WHAT YOU WILL DO => Summarize the column on L-arginine news coverage below in two sentences.

EXCERPTED TEXT =>
Bad Medicine or Bad Reportage
Published July 19, 2006 in the North Island MidWeek
My husband recently went to a specialty
store to purchase a replacement part for our travel trailer. He marveled at how
the people running the shop obviously for many years knew what part he needed
based on the year and make of the trailer without even looking it up! He
commented that he would rather pay a little bit more and get the best
information rather than pay less initially and get the wrong information that
would lead to many future heartaches. Sounds like the difference between
naturopathic doctors and the medical information the public is getting from the
media or their medical doctors. Patients can come to me and ask my medical
opinion of the last 21 years and get a good all round explanation or they can
take to heart what the evening news says about the latest nutrient to be on the
chopping block! Case in point is L-arginine. While listening to the morning CBC
radio news last week I heard that patients taking L-arginine who had had a
recent heart attack were at an increased risk of mortality! That got my
attention as I am sure it got yours so now I have a retort to that report and I
have a retort to most of the others too but I would be writing 24 hours a day to
keep up with it all!
A colleague, Dr. Alan Miller, recently
wrote an article “Bad Medicine or Bad Reportage” available in full at www.thorne.com
writing about the research in the last 6 months published in the Journal of the
American Medical Association (JAMA) or the New England Journal of Medicine (NEJM)
in an attempt to belittle alternative medicine. In his article he summarizes the
following:
The L-arginine study came out in JAMA
January 4th 2006 on 153 patients who has just had a heart attack. These patients
were given L-arginine (not the time released form and do you know that the
effect of L-arginine is used up within about 30 minutes if it is not time
released?) at doses between 3-9 grams dailly to be taken for six months. Six
patients taking the L-arginine died during the trial and this made the
researchers conclude it was due to the L-arginine. Well one died after having
another heart attack, one died of sepsis so he had to have been very sick, 2
died at home cause not known and one died 4 months later, having stopped the
arginine 3 weeks prior. The deaths were not statistically significant and this
number of deaths can happen after an MI happen even with no treatment. So the L-arginine
was not the cause. The researchers could not prove that the patients in the
study actually absorbed the L-arginine. But still deaths make headlines and
incorrectly so: “Say no to L-arginine for heart failure.” The study had
nothing to do with heart failure! Now that you know about the facts behind the
study are you still afraid of trying it? Numerous studies have shown L-arginine
to improve the health of blood vessels, lower blood pressure and increase blood
flow to the heart and throughout the body. It is wrong for the researchers to
believe a nutrient like L-arginine will reverse in just six months a severe
long-term disease process and the resultant damage after a heart attack but this
is what they were trying to prove.

RECORD EXCERPTS =>
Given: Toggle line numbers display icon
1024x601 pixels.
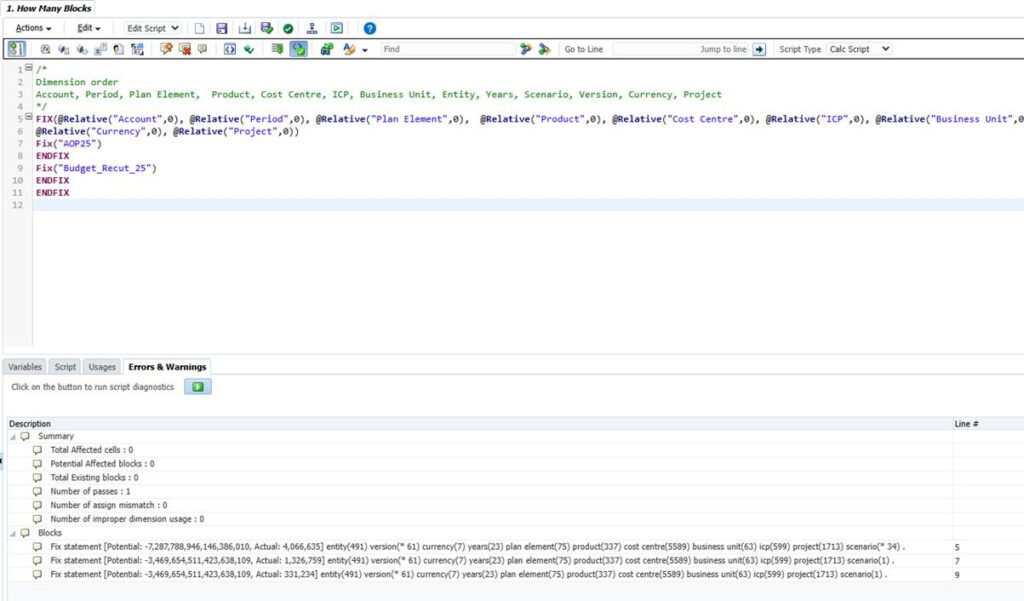Looking at the screenshot, I should (17, 49).
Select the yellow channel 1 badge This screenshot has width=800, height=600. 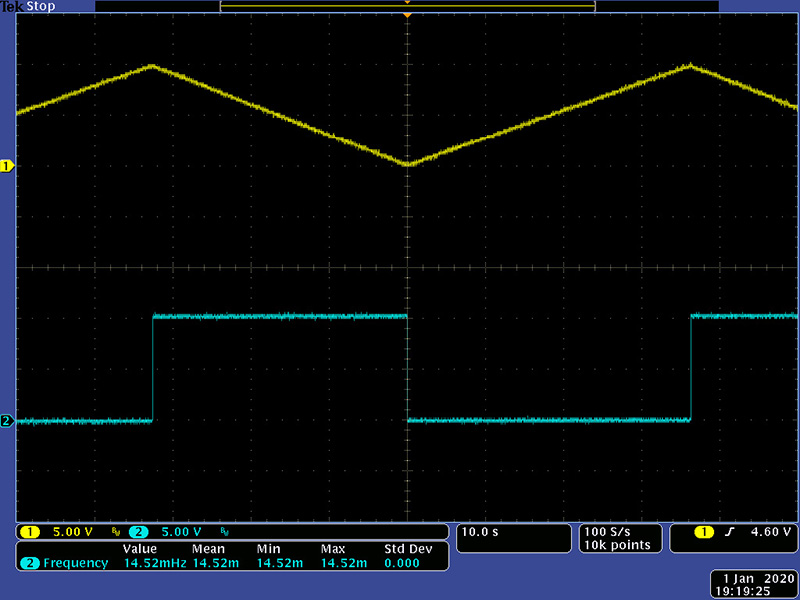30,531
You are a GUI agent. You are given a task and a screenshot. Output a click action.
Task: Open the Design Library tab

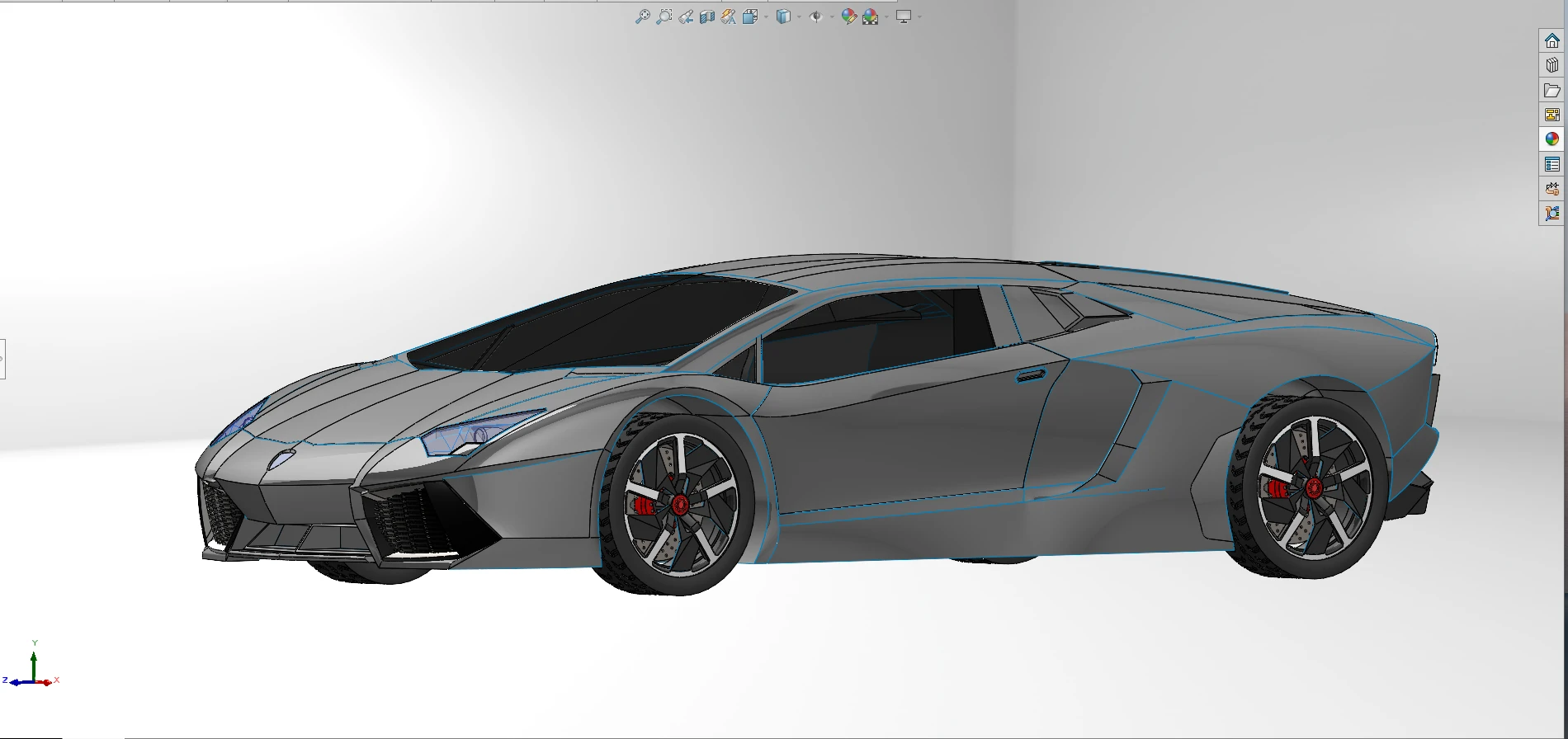tap(1552, 65)
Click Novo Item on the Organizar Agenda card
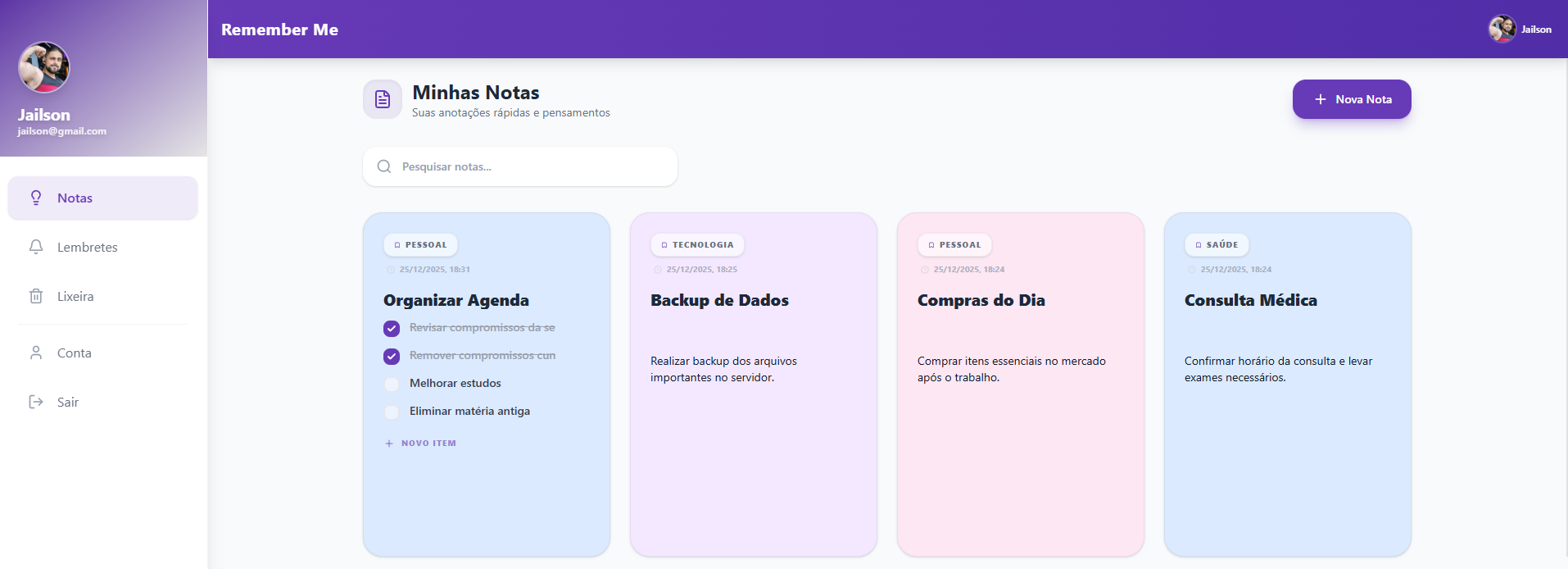Viewport: 1568px width, 569px height. (419, 443)
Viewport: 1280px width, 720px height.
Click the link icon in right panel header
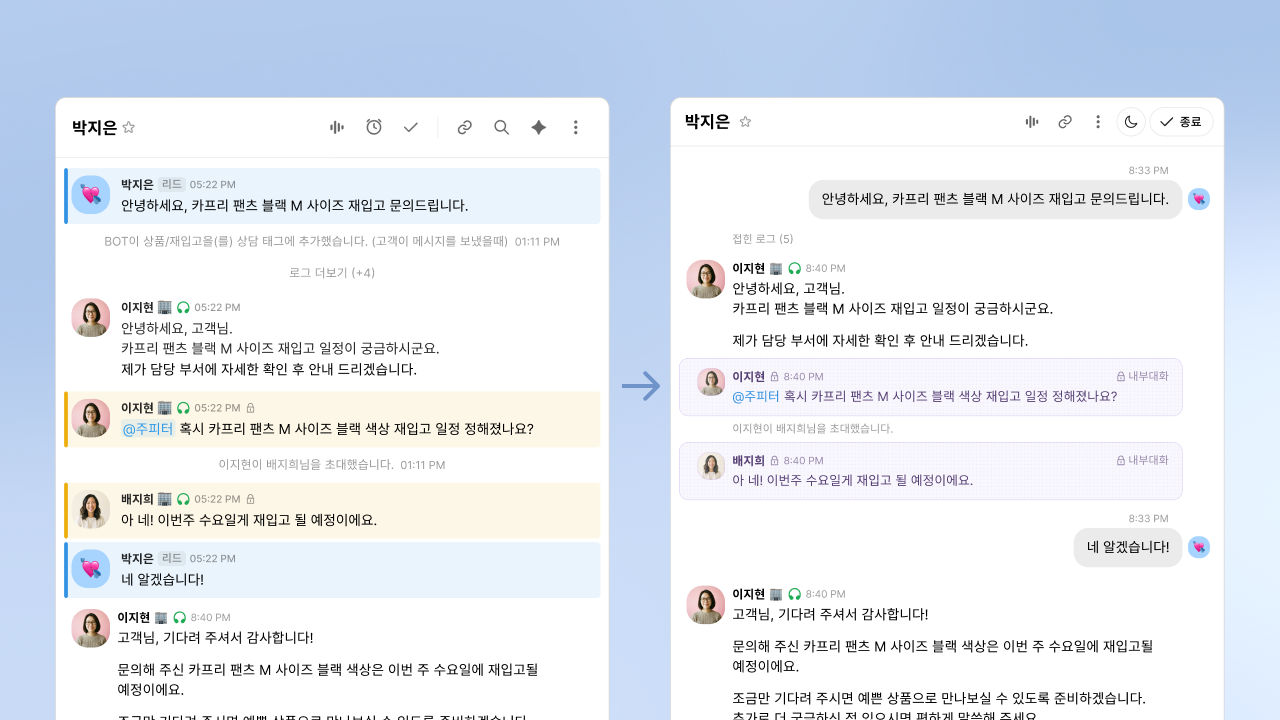pyautogui.click(x=1065, y=122)
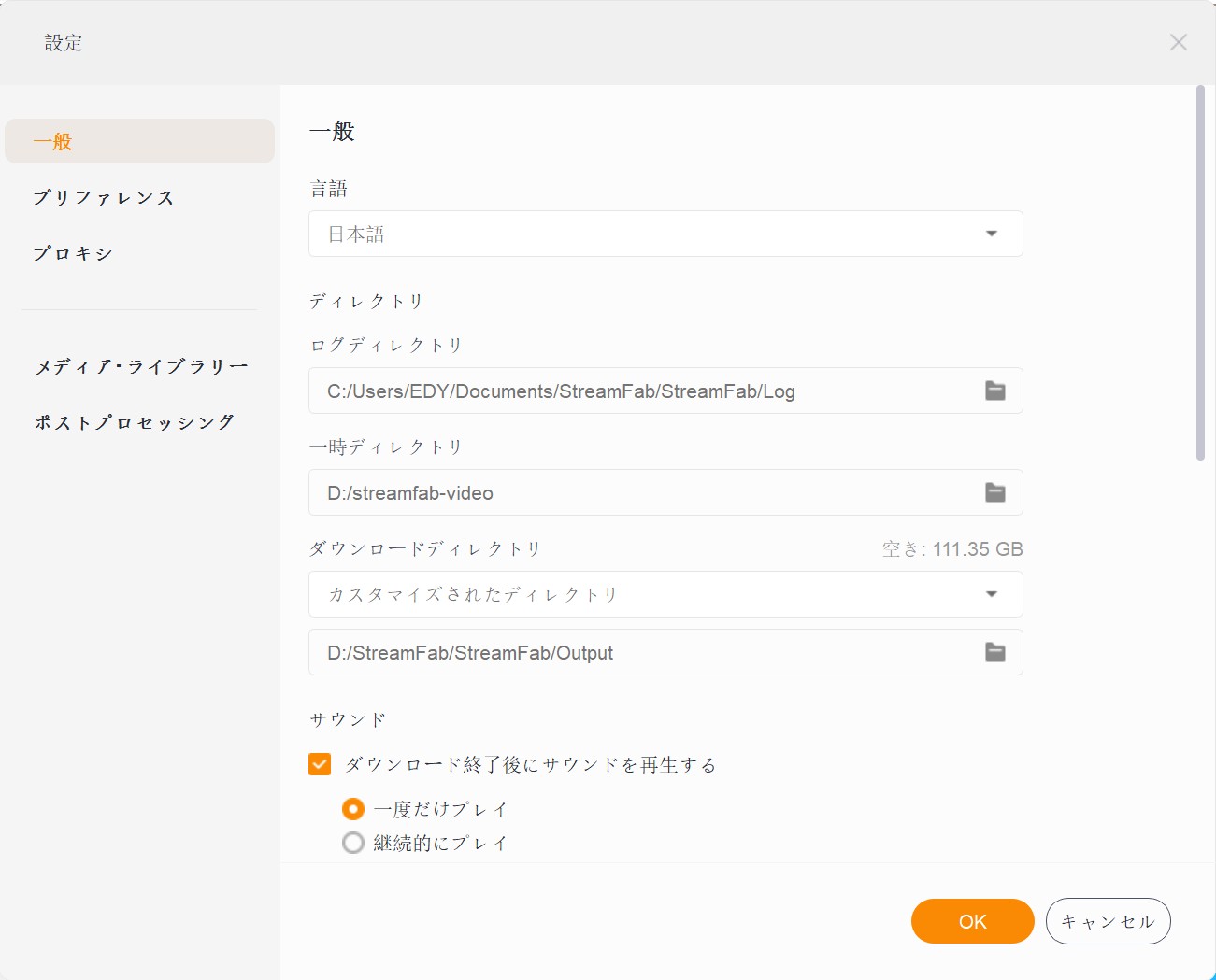Open the ポストプロセッシング settings section
The height and width of the screenshot is (980, 1216).
[x=135, y=421]
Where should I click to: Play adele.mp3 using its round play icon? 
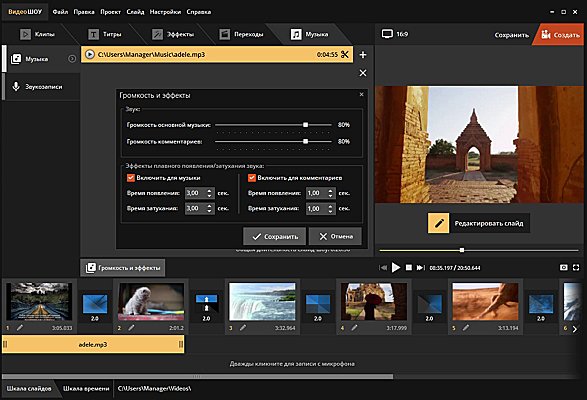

RESPONSE => The column contrasts a medical opinion built over 21 years with health news from the media, citing a radio report that L-arginine raised the risk of death in patients who had recently had a heart attack. Drawing on Dr. Alan Miller's article about the January 2006 JAMA study, it argues that the six deaths were not statistically significant and not caused by L-arginine, that a headline wrongly linked the study to heart failure, and that numerous studies show L-arginine improves blood vessel health, lowers blood pressure and increases blood flow.